:: SOURCE ::
--- --- ---

Le 17 avril 2024, le Comité européen de la protection des données (ci-après le « CEPD ») a adopté un avis portant sur la validité du modèle « Consentir ou payer », lequel avait été mis en place dès décembre 2023 notamment par la société Meta.

Ce modèle consiste à proposer aux utilisateurs d’un site internet, soit d’accepter que leurs données à caractère personnel soient collectées et traitées à des fins de publicité comportementale par la société éditrice du site, soit de payer une redevance ou un frais à la société afin que ses données personnelles ne soient pas traitées en ce sens.

Dans le cadre de ce modèle, lorsque les utilisateurs acceptent que leurs données personnelles soient traitées à des fins de publicité comportementale, la société éditrice considère alors qu’elle a rempli ses obligations au titre de l’article 6 du Règlement général sur la protection des données (ci-après le « RGPD ») et que le consentement ainsi recueilli constitue une base légale, fondant la licéité du traitement.

--- --- ---

:: CONSIGNE ::
Recopiez l'extrait sur le modèle « Consentir ou payer » en commençant aux mots « Le 17 avril » et en vous arrêtant après les mots « la société Meta. ». Le matériel qui suit est distinct de l'extrait ci-dessus.

:: JEU DE DONNÉES ::
--- --- ---

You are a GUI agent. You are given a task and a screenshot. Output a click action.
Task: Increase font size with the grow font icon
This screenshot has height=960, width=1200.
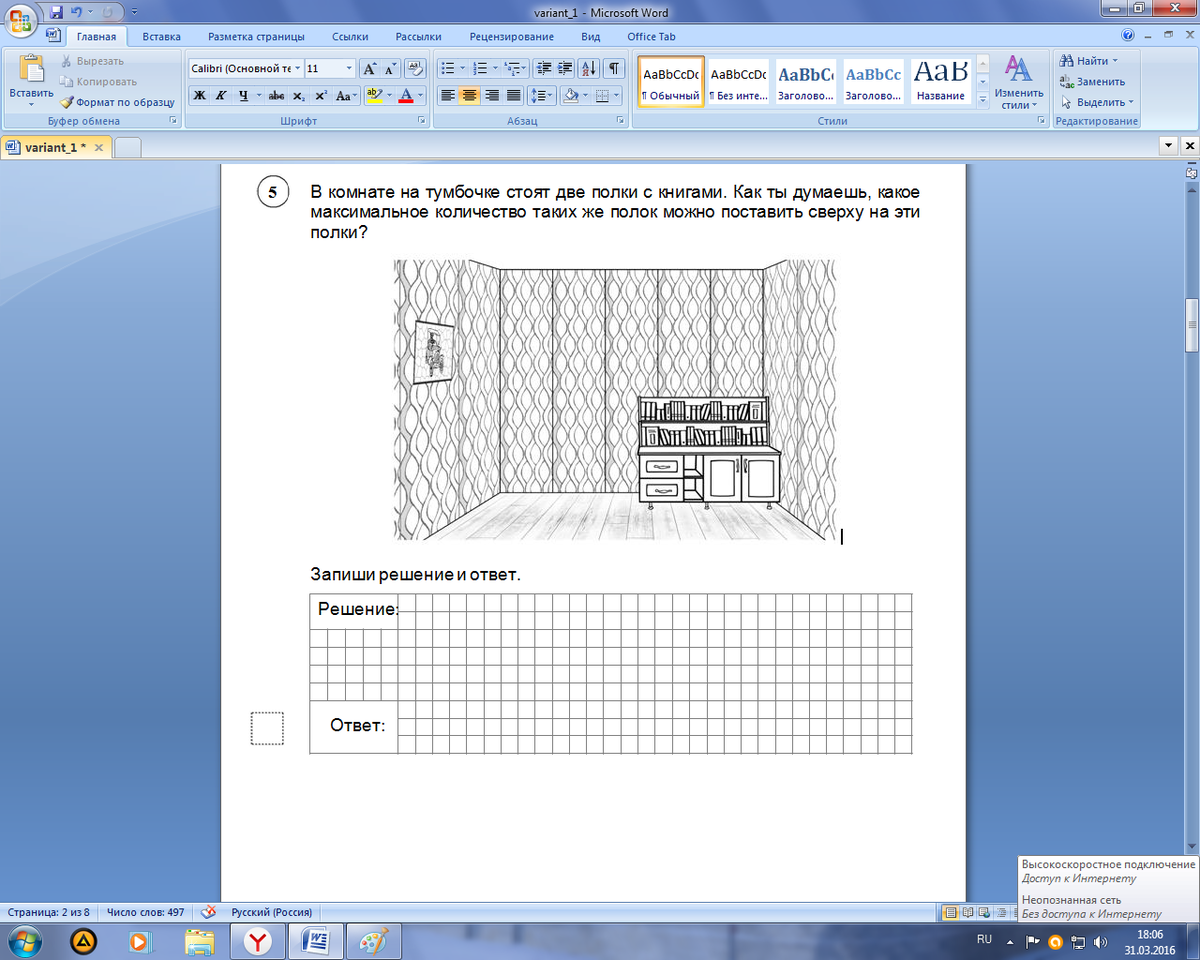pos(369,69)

--- --- ---

:: RÉPONSE ::
Le 17 avril 2024, le Comité européen de la protection des données (ci-après le « CEPD ») a adopté un avis portant sur la validité du modèle « Consentir ou payer », lequel avait été mis en place dès décembre 2023 notamment par la société Meta.